STATED EXERCISE: Rewrite the lines from the start of the rows through the line that contains "click(x=20, y=20)", changing "envelope" to "letter" and leaving everything else as it is.
== DATA LINES
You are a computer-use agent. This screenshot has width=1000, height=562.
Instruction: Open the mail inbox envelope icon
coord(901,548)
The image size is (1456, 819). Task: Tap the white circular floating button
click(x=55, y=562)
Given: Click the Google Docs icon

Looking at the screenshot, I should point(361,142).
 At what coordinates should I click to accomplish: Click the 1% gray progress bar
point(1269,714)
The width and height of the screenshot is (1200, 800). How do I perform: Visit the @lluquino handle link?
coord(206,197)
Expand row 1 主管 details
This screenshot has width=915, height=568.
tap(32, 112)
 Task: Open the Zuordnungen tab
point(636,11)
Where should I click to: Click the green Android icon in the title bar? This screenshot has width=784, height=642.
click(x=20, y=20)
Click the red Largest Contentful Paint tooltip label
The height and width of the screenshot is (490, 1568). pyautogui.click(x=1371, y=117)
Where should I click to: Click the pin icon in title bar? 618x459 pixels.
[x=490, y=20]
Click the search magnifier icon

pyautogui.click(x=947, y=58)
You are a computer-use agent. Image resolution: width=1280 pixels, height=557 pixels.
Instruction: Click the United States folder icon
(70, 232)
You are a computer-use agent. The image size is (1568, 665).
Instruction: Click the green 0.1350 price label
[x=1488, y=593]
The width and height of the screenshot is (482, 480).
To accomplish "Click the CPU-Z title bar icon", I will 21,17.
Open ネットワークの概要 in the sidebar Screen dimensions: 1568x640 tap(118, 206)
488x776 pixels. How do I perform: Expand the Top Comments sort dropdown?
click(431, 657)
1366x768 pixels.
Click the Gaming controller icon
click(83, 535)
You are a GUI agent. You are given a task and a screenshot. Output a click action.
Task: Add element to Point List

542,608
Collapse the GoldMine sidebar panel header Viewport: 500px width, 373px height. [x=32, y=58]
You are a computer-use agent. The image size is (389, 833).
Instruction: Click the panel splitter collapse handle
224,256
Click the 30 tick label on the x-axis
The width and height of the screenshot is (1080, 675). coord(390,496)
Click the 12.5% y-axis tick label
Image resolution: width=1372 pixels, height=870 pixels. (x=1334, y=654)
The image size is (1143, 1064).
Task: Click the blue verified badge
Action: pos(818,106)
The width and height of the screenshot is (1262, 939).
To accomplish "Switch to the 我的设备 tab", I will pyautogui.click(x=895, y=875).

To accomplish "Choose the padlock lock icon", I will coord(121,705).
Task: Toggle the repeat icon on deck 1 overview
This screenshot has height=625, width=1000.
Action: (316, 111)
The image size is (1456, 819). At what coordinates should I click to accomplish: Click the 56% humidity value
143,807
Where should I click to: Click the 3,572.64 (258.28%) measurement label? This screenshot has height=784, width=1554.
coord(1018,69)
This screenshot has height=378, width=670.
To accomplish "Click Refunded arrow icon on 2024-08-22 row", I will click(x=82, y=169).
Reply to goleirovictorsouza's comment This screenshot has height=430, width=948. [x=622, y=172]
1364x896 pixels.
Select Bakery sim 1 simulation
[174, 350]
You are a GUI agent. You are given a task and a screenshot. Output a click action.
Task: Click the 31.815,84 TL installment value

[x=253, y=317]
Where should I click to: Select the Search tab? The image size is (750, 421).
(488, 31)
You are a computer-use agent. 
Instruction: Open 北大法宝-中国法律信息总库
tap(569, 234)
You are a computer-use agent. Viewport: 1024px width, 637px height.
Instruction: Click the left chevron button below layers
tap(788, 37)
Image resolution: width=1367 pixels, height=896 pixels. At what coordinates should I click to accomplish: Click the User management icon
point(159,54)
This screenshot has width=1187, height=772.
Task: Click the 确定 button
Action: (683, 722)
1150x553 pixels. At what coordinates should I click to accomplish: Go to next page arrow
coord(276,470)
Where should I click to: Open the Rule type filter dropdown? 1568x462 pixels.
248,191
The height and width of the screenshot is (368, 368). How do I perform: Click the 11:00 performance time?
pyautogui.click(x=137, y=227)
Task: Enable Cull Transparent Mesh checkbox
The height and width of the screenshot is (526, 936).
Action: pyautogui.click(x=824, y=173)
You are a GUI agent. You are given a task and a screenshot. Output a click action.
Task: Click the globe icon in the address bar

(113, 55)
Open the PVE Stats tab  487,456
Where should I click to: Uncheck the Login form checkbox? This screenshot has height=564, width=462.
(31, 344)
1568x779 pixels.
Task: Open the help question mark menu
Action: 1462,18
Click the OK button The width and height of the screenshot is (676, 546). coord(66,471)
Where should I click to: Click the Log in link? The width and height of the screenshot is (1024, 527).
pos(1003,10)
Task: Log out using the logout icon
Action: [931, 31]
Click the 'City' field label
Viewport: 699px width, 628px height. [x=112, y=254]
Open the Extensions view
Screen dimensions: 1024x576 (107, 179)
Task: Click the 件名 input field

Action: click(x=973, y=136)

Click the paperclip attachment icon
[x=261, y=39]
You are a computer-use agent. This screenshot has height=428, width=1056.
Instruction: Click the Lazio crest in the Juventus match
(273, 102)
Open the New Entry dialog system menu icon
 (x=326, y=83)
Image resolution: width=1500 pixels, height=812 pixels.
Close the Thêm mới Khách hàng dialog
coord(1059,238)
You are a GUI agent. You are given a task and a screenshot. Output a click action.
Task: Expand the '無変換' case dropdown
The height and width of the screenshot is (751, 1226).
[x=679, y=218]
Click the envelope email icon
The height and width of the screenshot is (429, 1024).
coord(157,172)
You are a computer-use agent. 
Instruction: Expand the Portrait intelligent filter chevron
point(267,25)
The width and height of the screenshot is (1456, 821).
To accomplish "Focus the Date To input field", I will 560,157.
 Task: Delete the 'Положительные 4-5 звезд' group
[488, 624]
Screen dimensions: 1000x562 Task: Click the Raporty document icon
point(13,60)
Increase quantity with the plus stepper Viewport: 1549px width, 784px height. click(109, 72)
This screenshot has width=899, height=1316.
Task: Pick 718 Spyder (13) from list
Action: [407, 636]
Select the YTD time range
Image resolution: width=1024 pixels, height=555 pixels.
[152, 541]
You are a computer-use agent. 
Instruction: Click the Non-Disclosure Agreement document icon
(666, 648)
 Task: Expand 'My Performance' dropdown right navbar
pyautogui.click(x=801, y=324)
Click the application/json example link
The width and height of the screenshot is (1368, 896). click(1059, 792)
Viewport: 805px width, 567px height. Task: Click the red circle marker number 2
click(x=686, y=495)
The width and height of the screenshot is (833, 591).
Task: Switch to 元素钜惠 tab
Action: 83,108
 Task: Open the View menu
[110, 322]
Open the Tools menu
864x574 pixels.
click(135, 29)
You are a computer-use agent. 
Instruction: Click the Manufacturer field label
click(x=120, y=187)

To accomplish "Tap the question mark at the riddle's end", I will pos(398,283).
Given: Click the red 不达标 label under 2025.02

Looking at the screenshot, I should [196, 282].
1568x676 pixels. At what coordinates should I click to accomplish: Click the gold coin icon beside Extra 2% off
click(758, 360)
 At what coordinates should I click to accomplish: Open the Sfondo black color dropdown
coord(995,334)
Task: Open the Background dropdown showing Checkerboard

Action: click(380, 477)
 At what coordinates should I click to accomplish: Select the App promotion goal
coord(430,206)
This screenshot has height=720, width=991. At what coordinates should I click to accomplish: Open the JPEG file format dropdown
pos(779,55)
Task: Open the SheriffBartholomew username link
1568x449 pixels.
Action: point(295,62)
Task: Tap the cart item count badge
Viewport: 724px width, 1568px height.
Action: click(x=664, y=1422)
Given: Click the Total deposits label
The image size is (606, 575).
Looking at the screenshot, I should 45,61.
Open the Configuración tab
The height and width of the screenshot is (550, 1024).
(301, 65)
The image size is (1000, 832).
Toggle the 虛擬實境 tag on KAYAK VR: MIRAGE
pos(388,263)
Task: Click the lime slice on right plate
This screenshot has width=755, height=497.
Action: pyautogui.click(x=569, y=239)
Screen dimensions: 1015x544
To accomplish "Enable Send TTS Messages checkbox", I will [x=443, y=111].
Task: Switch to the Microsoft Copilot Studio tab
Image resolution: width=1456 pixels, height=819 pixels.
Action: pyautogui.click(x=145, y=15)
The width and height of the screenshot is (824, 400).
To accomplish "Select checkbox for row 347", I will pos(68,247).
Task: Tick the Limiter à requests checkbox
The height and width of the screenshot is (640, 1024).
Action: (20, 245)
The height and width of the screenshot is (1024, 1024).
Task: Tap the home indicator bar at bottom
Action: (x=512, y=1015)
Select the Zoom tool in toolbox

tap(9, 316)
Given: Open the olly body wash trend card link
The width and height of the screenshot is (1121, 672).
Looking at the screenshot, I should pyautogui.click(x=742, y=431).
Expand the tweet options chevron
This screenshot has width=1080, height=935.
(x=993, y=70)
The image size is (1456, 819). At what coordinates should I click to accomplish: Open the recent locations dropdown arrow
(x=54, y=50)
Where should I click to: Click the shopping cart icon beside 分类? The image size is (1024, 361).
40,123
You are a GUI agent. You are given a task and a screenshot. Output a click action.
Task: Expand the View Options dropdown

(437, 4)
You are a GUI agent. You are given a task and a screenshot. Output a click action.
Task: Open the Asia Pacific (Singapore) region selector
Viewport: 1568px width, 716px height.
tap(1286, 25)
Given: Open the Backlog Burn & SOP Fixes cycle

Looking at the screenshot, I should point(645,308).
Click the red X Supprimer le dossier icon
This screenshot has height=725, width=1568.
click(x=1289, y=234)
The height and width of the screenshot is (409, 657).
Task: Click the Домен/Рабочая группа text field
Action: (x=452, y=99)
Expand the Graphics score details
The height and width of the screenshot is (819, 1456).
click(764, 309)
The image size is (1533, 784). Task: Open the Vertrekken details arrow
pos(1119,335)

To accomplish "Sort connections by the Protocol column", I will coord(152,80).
====
REPLY TO THE TASK:
You are a computer-use agent. This screenshot has width=1000, height=562.
Instruction: Open the mail inbox letter icon
coord(901,548)
The image size is (1456, 819). Task: Tap the white circular floating button
click(x=55, y=562)
Given: Click the Google Docs icon

Looking at the screenshot, I should point(361,142).
 At what coordinates should I click to accomplish: Click the 1% gray progress bar
point(1269,714)
The width and height of the screenshot is (1200, 800). How do I perform: Visit the @lluquino handle link?
coord(206,197)
Expand row 1 主管 details
This screenshot has width=915, height=568.
tap(32, 112)
 Task: Open the Zuordnungen tab
point(636,11)
Where should I click to: Click the green Android icon in the title bar? This screenshot has width=784, height=642.
click(x=20, y=20)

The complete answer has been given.